A série horizontal começa quando a música começa: o grupo se anima e os brincantes se
desafiam ao ritmo frenético dos instrumentos de sopro e tambores. É o canto do mestre que
interrompe o movimento: deitados, agachados ou ajoelhados, os caboclos respeitam uma trégua
concedida na forma de rimas improvisadas. É nessa pausa que a artista faz a tomada de seus
retratos horizontais. Os mesmos homens agora isolados em um espaço que se limita ao chão,
ao pavimento, à terra batida. O maracatu é desmembrado e seus integrantes estão retidos em
um horizonte abstraído do realismo e que tende para p retrato puro.

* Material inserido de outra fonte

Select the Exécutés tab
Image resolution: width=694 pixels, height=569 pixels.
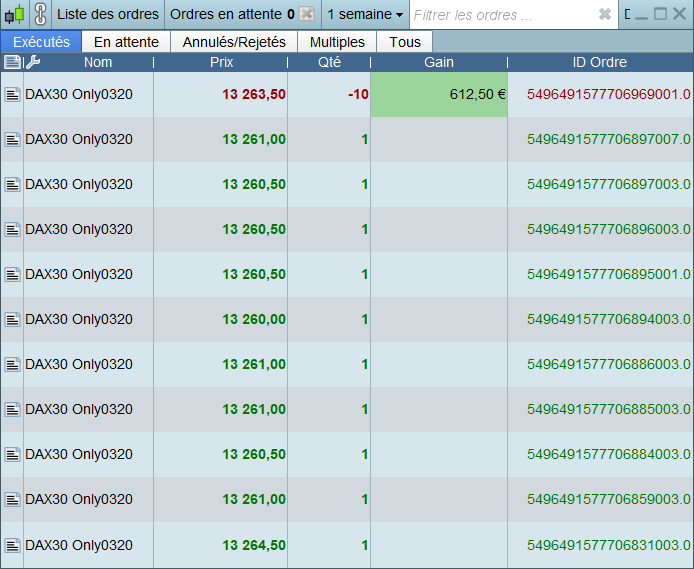tap(41, 42)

A festa do maracatu torna-se uma alegoria da própria vida, em que jovens, velhos e crianças
seguem o inevitável ritmo da dança e do jogo. A fotografia de Bárbara Wagner renuncia o mero
testemunho, compondo uma mitologia pessoal da brincadeira feita de orgulho e ingenuidade,
de exibicionismo e ferocidade, em que cada imagem deixa transparecer uma
incomunicabilidade que permite ir além das cores do folclore. Os caboclos a imagem do
maracatu, que não pergunta e não promete nada em troca. As fotografias se tornam um espelho
noturno no qual o olho, atraído por aquela inefável suspensão , surpreende a si mesmo.
Giuliano Sergio, Historiador e crítico de arte.